Persons who respond to the collection of information contained in this form are not required to respond unless the form displays a currently valid OMB Number.
POWER OF ATTORNEY
       I, Craig E. Palmer, hereby authorize and designate each of
 John Brintnall, Jared Oasheim, Amy C. Seidel and Amra Hoso,
 signing singly, as my true and lawful attorney-in-fact to:
            (1)	prepare and execute for and on my behalf, in my capacity as
 an officer and/or director of CVRx, Inc. (the "Company"), a Form ID and Forms
 3, 4 and 5 in accordance with Section 16(a) of the Securities Exchange Act of
 1934 (the "Exchange Act") and the rules and regulations promulgated thereunder
 and other forms or reports on my behalf as may be required to be filed in
 connection with my ownership, acquisition, or disposition of securities of the
 Company, including Form 144;
            (2)	do and perform any and all acts for and on my behalf that may
 be necessary or desirable to complete and execute any such Form ID, Form 3, 4
 or 5 or Form 144, and any amendments to any of the foregoing, and timely file
 any such form with the Securities and Exchange Commission and any stock
 exchange or similar authority; and
            (3)	take any other action of any type whatsoever in connection
 with the foregoing which, in the opinion of such attorney-in-fact, may be to
 my benefit, in my best interest, or legally required of me, it being
 understood that the statements executed by such attorney-in-fact on my behalf
 pursuant to this Power of Attorney shall be in such form and shall contain
 such terms and conditions as such attorney-in-fact may approve in such
 attorney-in-fact's discretion.
       I hereby further grant to each such attorney-in-fact full power and
 authority to do and perform any and every act and thing whatsoever requisite,
 necessary, or proper to be done in the exercise of any of the rights and
 powers herein granted, as fully to all intents and purposes as I might or
 could do if personally present, with full power of substitution or revocation,
 hereby ratifying and confirming all that such attorney-in-fact, or such
 attorney-in-fact's substitute or substitutes, shall lawfully do or cause to be
 done by virtue of this Power of Attorney and the rights and powers herein
 granted.  I hereby acknowledge that the foregoing attorneys-in-fact, in
 serving in such capacity at my request, are not assuming, nor is the Company
 assuming, any of my responsibilities to comply with Section 16 of the Exchange
 Act or Rule 144 under the Securities Act of 1933, as amended (the "Securities
 Act").
       This Power of Attorney shall remain in full force and effect until I am
 no longer required to file Form ID or Forms 3, 4 and 5 or Form 144 with
 respect to my holdings of and transactions in securities issued by the
 Company, unless earlier revoked by me in a signed writing delivered to the
 foregoing attorneys-in-fact.  Notwithstanding the foregoing, if any such
 attorney-in-fact hereafter ceases to be at least one of the following: (i) an
 employee of the Company, (ii) a partner of Faegre Drinker Biddle & Reath LLP
 or (iii) an employee of Faegre Baker Drinker Biddle & Reath LLP, then this
 Power of Attorney shall be automatically revoked solely as to such individual,
 immediately upon such cessation, without any further action on my part.
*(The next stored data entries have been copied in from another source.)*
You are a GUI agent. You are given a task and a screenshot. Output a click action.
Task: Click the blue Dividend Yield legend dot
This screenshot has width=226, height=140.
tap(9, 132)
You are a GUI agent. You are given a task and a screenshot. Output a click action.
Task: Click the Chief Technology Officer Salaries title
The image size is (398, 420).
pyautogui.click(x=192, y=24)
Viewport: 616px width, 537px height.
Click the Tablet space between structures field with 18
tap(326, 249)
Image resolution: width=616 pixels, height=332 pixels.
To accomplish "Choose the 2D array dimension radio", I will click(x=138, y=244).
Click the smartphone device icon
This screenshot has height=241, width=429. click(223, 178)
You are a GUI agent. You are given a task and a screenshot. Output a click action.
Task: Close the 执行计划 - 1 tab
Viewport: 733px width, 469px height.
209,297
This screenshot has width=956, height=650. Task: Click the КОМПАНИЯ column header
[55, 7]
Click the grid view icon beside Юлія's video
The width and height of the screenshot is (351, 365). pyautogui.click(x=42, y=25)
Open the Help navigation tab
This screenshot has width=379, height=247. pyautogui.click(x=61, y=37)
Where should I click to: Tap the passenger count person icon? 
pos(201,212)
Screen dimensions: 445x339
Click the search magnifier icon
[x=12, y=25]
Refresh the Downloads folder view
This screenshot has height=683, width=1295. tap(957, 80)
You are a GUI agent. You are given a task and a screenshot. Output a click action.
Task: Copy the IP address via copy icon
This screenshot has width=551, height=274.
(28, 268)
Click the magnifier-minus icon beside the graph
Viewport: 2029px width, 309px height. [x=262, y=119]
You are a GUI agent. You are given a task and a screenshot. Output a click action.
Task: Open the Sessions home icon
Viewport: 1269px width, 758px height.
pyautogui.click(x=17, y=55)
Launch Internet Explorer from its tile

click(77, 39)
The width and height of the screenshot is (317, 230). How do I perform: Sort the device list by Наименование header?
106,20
       I hereby revoke all previous Powers of Attorney that have been granted by
 me in connection with my reporting obligations, if any, under Section 16 of
 the Exchange Act and Rule 144 under the Securities Act with respect to my
 holdings of and transactions in securities issued by the Company.
       IN WITNESS WHEREOF, I have caused this Power of Attorney to be duly
 executed as of this 21st day of January, 2022.